THE DATA →

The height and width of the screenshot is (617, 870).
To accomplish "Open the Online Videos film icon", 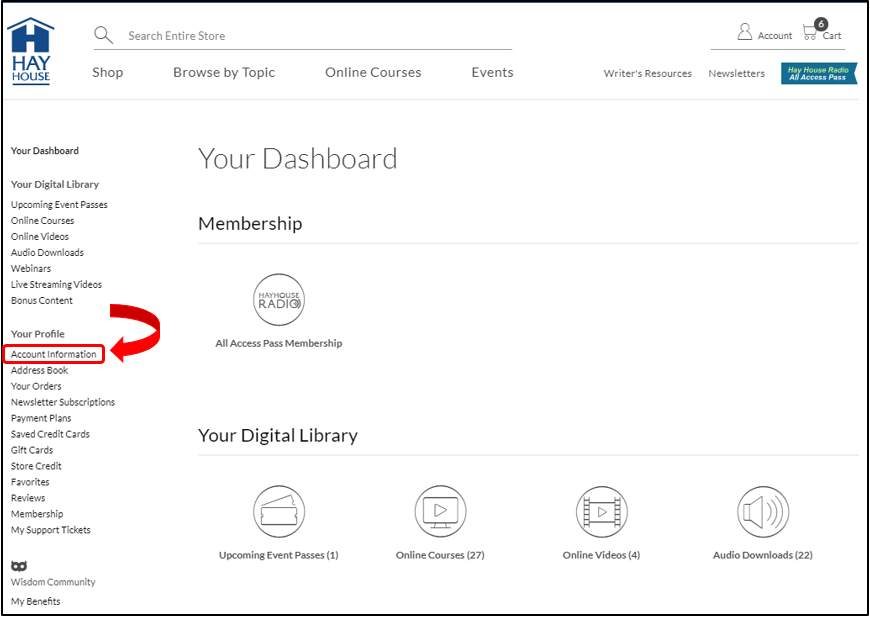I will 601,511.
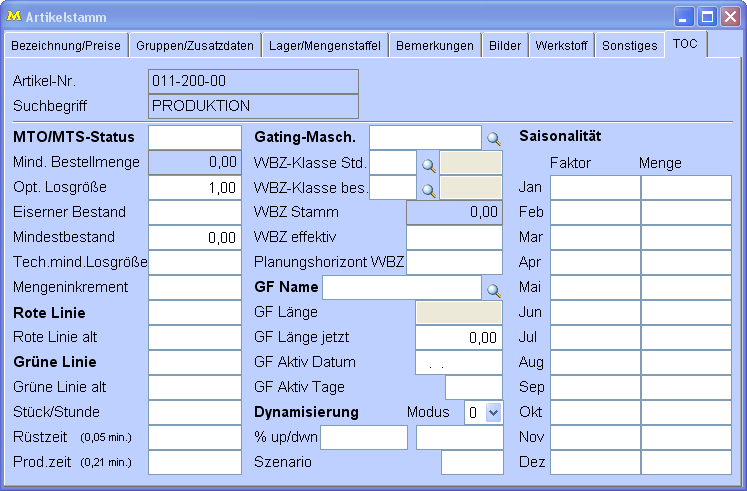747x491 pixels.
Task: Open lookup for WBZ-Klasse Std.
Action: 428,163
---
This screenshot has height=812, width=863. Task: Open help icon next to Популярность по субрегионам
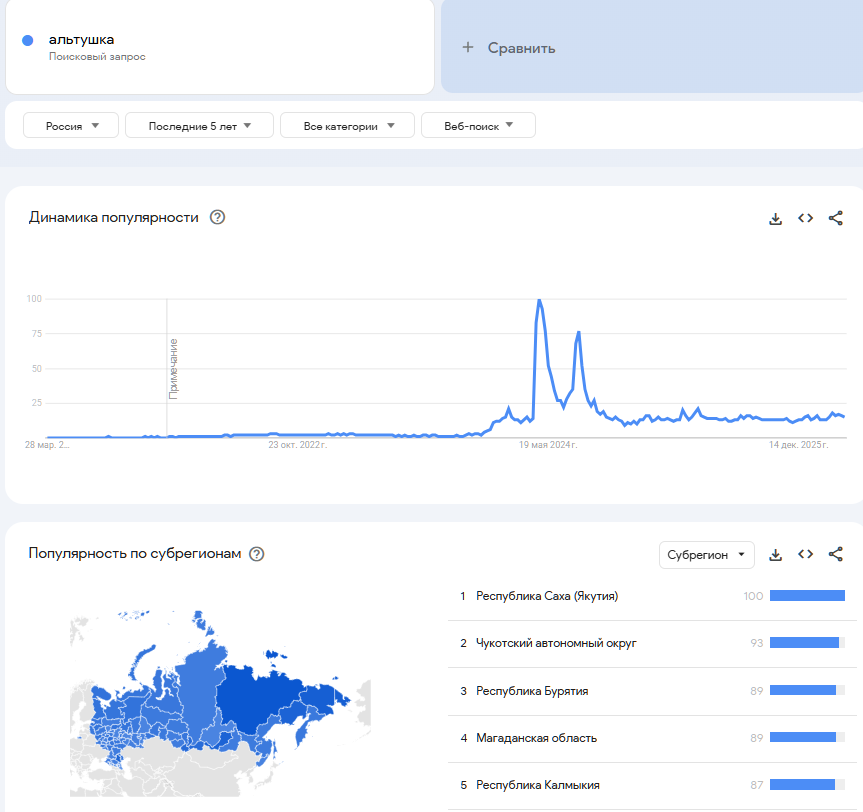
...
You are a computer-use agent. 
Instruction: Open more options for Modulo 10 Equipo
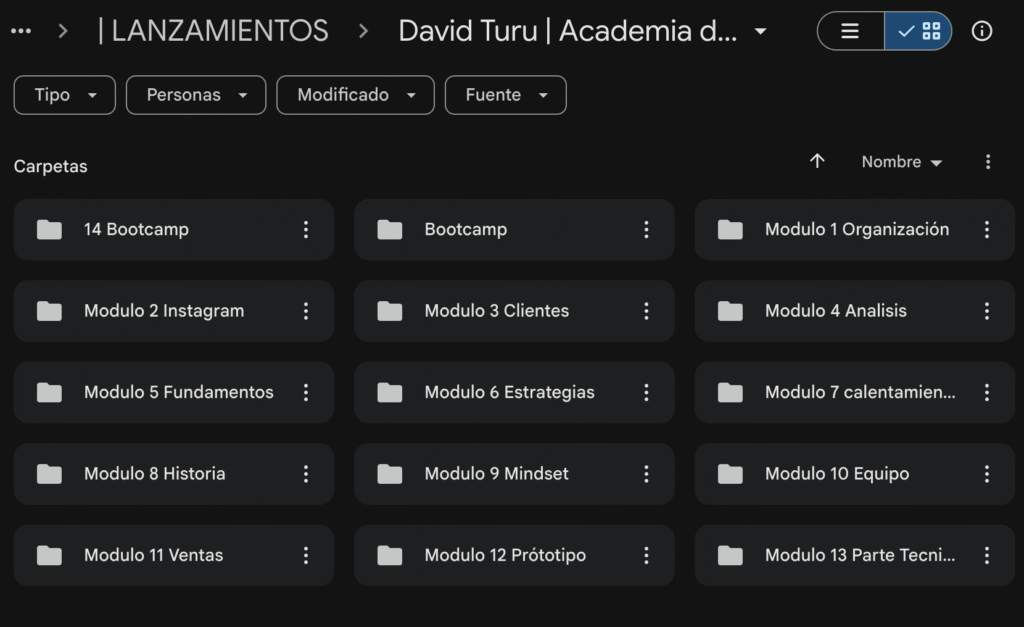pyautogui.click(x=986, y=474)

WORK REQUEST → Looking over the records, find each line with the word "height" and copy it.

OUTPUT FOR THIS EXERCISE →
The height and width of the screenshot is (617, 870).
This screenshot has height=812, width=863. Task: Open help icon next to Популярность по субрегионам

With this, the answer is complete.